A Hands-On Migration Service with No Automation

After researching the problem, Griffiths found that there are very few resources available to facilitate site migration, let alone conversion, for end users who aren’t technically inclined. “Yes, there are a few other services, but they all suffer from one fatal flaw: automation,” he said. “MigrateWP was built on the premise that no matter how well thought out, automated systems can’t compare with the reliability that manual processes can.”

Griffiths hand-tailors the migration process for each user’s unique scenario, and all migrations are completed hands-on by specialists with a high level of experience.
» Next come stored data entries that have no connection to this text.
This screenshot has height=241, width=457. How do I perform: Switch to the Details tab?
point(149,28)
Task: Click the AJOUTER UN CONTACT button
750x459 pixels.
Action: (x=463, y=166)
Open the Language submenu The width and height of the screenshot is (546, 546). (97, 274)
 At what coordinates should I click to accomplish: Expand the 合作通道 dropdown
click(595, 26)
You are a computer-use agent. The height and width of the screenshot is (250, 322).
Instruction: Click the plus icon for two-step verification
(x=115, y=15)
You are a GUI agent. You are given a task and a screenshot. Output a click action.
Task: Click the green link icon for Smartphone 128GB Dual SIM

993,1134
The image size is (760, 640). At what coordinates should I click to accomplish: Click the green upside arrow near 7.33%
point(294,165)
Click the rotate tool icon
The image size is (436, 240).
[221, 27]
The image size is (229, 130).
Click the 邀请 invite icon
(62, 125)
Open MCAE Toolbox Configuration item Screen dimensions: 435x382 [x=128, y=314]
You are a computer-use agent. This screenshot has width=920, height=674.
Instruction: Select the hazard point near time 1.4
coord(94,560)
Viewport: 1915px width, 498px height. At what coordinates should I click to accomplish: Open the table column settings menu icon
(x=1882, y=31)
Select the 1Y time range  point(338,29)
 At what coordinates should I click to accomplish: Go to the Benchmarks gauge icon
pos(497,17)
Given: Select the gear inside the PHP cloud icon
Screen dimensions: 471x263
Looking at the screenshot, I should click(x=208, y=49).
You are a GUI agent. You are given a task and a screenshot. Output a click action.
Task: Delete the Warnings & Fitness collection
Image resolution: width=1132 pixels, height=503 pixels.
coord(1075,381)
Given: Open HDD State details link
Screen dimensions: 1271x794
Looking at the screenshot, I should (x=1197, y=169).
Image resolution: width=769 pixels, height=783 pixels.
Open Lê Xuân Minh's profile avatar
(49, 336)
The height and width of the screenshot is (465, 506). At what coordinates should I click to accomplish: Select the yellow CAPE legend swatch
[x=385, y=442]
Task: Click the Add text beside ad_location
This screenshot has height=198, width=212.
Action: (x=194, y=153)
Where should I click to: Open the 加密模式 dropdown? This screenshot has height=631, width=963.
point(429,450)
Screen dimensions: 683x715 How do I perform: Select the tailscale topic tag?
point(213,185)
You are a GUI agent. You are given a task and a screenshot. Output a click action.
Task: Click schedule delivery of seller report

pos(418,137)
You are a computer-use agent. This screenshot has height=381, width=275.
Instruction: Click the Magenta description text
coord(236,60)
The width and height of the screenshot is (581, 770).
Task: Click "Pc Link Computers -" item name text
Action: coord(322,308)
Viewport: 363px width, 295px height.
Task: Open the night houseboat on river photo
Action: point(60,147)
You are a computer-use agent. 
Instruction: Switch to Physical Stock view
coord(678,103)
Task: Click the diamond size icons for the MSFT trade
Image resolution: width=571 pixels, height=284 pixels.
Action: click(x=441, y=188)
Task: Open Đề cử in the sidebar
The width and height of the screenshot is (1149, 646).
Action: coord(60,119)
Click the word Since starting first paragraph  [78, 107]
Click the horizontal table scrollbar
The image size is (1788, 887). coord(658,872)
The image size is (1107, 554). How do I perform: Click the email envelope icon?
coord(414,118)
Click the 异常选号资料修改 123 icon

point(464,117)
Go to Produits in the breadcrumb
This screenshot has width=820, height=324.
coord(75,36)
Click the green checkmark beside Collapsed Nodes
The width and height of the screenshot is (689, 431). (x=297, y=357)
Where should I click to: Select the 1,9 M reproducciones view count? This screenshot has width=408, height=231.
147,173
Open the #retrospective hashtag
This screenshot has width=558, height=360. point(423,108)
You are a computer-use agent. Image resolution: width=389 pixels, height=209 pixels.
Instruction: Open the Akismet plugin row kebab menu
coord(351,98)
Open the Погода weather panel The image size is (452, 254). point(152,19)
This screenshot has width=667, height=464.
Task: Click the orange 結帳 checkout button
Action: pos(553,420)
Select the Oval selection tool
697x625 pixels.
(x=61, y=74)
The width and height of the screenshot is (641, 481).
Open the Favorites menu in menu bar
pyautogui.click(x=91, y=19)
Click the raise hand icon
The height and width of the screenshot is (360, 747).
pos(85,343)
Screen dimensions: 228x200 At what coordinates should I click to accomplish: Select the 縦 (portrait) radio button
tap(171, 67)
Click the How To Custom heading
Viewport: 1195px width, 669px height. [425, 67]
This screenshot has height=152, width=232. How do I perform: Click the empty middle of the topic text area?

This enables MigrateWP employees to ensure data integrity and customer satisfaction.

“Beyond the basic migration component, we do site conversions, full site auditing, and every migration is run through malware checks both before and after the migration process to ensure the client receives a clean site when the process is finished,” Griffiths said.

Customers often have no idea how much information they will need to provide access to in the course of a migration. I asked Griffiths how he plans to simplify the process of interfacing with his clients’ old and new hosts. “Before the migration begins, we personally contact every client to work out the details of the migration,” he said. However, the initial contact on the website is designed to be quick, without attempting to capture all of the information required.

“Our client contact form is extremely simple for a reason,” Griffiths said. “Particularly in the case of companies, it’s unreasonable to expect a single individual to know all the details up front. After all, companies frequently have multiple employees responsible for various facets of their tech. This may well include different people responsible for the physical hardware as opposed to software, or corporate staff changeovers.”

Griffiths’ team first performs a site review and engages each potential client directly to get a grasp of the actual migration before proceeding. He is aiming to hire a 5-10 person staff within the first year.

In the future, he hopes to attract developers to utilize his service, in addition to assisting end users who don’t have the skills to migrate their own sites. Any capable WordPress developer should be able to easily handle an average site migration, but Griffiths hopes to free up their time by creating agreements with development agencies or hosting providers to manage their client migrations.

The commitment to provide a more personalized migration experience with no automation is what Griffiths hopes will distinguish MigrateWP from its competitors. Many hosts already offer free automated migration when you sign up for a new account. Do you think end users are more likely to utilize a dedicated migration service or will MigrateWP find more success among developers and agencies?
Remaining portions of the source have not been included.